_WORK TO BE COMPLETED_
The entries should be restated word for word.

_DATA FOR REVIEW_
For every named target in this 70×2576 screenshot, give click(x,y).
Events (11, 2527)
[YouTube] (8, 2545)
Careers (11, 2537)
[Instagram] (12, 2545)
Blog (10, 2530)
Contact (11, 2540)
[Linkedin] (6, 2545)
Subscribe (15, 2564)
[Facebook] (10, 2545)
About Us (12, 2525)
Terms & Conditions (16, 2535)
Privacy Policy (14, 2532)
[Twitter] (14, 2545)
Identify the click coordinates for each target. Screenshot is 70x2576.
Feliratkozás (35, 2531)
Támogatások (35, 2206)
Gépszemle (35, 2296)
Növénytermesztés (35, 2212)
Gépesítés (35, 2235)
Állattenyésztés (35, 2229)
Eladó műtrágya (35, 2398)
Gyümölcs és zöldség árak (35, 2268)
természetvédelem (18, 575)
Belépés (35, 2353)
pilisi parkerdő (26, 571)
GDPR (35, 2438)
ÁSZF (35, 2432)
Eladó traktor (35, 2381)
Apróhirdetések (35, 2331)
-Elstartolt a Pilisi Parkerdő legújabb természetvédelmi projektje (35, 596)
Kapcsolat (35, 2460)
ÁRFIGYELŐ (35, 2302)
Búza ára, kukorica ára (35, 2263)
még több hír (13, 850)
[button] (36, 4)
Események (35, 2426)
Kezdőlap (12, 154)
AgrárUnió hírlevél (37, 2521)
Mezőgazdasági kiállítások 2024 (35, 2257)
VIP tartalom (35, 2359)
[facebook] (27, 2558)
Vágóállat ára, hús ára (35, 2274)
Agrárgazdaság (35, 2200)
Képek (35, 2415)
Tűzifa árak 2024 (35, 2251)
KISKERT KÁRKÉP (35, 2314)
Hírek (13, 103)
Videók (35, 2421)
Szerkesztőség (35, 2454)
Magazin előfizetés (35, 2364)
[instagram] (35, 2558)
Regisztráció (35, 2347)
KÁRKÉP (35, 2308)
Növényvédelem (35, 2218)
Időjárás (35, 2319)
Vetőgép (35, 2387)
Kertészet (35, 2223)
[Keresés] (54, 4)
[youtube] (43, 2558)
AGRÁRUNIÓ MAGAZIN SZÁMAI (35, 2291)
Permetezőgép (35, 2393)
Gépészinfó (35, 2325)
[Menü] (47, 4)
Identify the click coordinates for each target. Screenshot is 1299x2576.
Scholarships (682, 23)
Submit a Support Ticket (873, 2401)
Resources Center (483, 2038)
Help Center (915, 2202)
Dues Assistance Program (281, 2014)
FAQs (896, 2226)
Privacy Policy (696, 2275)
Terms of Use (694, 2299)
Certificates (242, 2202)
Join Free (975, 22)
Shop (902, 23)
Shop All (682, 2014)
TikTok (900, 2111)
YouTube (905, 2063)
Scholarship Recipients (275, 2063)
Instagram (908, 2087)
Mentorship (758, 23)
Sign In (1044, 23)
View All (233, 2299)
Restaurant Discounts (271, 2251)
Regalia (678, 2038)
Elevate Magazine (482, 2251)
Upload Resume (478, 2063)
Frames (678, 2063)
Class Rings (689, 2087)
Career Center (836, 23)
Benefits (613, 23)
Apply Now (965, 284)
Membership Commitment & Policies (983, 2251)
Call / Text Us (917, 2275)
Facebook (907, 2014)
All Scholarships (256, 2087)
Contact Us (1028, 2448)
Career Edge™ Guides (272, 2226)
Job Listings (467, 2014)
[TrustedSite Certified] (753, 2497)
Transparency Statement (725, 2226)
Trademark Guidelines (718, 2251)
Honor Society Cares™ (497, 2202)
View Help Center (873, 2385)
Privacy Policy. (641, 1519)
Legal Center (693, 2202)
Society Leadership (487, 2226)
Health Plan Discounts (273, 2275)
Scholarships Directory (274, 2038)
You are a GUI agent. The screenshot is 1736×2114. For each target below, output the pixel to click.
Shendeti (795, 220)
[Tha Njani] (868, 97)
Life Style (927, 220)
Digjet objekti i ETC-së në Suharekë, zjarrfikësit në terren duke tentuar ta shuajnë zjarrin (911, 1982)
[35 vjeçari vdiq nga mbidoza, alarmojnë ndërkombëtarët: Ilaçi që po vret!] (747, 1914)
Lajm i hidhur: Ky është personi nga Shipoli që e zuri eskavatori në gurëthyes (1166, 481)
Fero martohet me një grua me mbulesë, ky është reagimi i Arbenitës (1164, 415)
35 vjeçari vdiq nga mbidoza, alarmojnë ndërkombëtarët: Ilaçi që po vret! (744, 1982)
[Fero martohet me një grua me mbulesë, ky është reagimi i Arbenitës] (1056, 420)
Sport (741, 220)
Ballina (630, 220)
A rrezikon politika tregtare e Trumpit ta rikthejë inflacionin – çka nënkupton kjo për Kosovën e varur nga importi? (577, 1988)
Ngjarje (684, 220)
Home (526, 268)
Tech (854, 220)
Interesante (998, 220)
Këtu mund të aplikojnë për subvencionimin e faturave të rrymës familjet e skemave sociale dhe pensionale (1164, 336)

_RESPONSE TO THIS EXERCISE_
For every named target in this 70×2576 screenshot, give click(x,y).
Events (11, 2527)
[YouTube] (8, 2545)
Careers (11, 2537)
[Instagram] (12, 2545)
Blog (10, 2530)
Contact (11, 2540)
[Linkedin] (6, 2545)
Subscribe (15, 2564)
[Facebook] (10, 2545)
About Us (12, 2525)
Terms & Conditions (16, 2535)
Privacy Policy (14, 2532)
[Twitter] (14, 2545)
Identify the click coordinates for each target. Screenshot is 70x2576.
Feliratkozás (35, 2531)
Támogatások (35, 2206)
Gépszemle (35, 2296)
Növénytermesztés (35, 2212)
Gépesítés (35, 2235)
Állattenyésztés (35, 2229)
Eladó műtrágya (35, 2398)
Gyümölcs és zöldség árak (35, 2268)
természetvédelem (18, 575)
Belépés (35, 2353)
pilisi parkerdő (26, 571)
GDPR (35, 2438)
ÁSZF (35, 2432)
Eladó traktor (35, 2381)
Apróhirdetések (35, 2331)
-Elstartolt a Pilisi Parkerdő legújabb természetvédelmi projektje (35, 596)
Kapcsolat (35, 2460)
ÁRFIGYELŐ (35, 2302)
Búza ára, kukorica ára (35, 2263)
még több hír (13, 850)
[button] (36, 4)
Események (35, 2426)
Kezdőlap (12, 154)
AgrárUnió hírlevél (37, 2521)
Mezőgazdasági kiállítások 2024 (35, 2257)
VIP tartalom (35, 2359)
[facebook] (27, 2558)
Vágóállat ára, hús ára (35, 2274)
Agrárgazdaság (35, 2200)
Képek (35, 2415)
Tűzifa árak 2024 (35, 2251)
KISKERT KÁRKÉP (35, 2314)
Hírek (13, 103)
Videók (35, 2421)
Szerkesztőség (35, 2454)
Magazin előfizetés (35, 2364)
[instagram] (35, 2558)
Regisztráció (35, 2347)
KÁRKÉP (35, 2308)
Növényvédelem (35, 2218)
Időjárás (35, 2319)
Vetőgép (35, 2387)
Kertészet (35, 2223)
[Keresés] (54, 4)
[youtube] (43, 2558)
AGRÁRUNIÓ MAGAZIN SZÁMAI (35, 2291)
Permetezőgép (35, 2393)
Gépészinfó (35, 2325)
[Menü] (47, 4)
Identify the click coordinates for each target. Screenshot is 1299x2576.
Scholarships (682, 23)
Submit a Support Ticket (873, 2401)
Resources Center (483, 2038)
Help Center (915, 2202)
Dues Assistance Program (281, 2014)
FAQs (896, 2226)
Privacy Policy (696, 2275)
Terms of Use (694, 2299)
Certificates (242, 2202)
Join Free (975, 22)
Shop (902, 23)
Shop All (682, 2014)
TikTok (900, 2111)
YouTube (905, 2063)
Scholarship Recipients (275, 2063)
Instagram (908, 2087)
Mentorship (758, 23)
Sign In (1044, 23)
View All (233, 2299)
Restaurant Discounts (271, 2251)
Regalia (678, 2038)
Elevate Magazine (482, 2251)
Upload Resume (478, 2063)
Frames (678, 2063)
Class Rings (689, 2087)
Career Center (836, 23)
Benefits (613, 23)
Apply Now (965, 284)
Membership Commitment & Policies (983, 2251)
Call / Text Us (917, 2275)
Facebook (907, 2014)
All Scholarships (256, 2087)
Contact Us (1028, 2448)
Career Edge™ Guides (272, 2226)
Job Listings (467, 2014)
[TrustedSite Certified] (753, 2497)
Transparency Statement (725, 2226)
Trademark Guidelines (718, 2251)
Honor Society Cares™ (497, 2202)
View Help Center (873, 2385)
Privacy Policy. (641, 1519)
Legal Center (693, 2202)
Society Leadership (487, 2226)
Health Plan Discounts (273, 2275)
Scholarships Directory (274, 2038)
You are a GUI agent. The screenshot is 1736×2114. For each target below, output the pixel to click.
Shendeti (795, 220)
[Tha Njani] (868, 97)
Life Style (927, 220)
Digjet objekti i ETC-së në Suharekë, zjarrfikësit në terren duke tentuar ta shuajnë zjarrin (911, 1982)
[35 vjeçari vdiq nga mbidoza, alarmojnë ndërkombëtarët: Ilaçi që po vret!] (747, 1914)
Lajm i hidhur: Ky është personi nga Shipoli që e zuri eskavatori në gurëthyes (1166, 481)
Fero martohet me një grua me mbulesë, ky është reagimi i Arbenitës (1164, 415)
35 vjeçari vdiq nga mbidoza, alarmojnë ndërkombëtarët: Ilaçi që po vret! (744, 1982)
[Fero martohet me një grua me mbulesë, ky është reagimi i Arbenitës] (1056, 420)
Sport (741, 220)
Ballina (630, 220)
A rrezikon politika tregtare e Trumpit ta rikthejë inflacionin – çka nënkupton kjo për Kosovën e varur nga importi? (577, 1988)
Ngjarje (684, 220)
Home (526, 268)
Tech (854, 220)
Interesante (998, 220)
Këtu mund të aplikojnë për subvencionimin e faturave të rrymës familjet e skemave sociale dhe pensionale (1164, 336)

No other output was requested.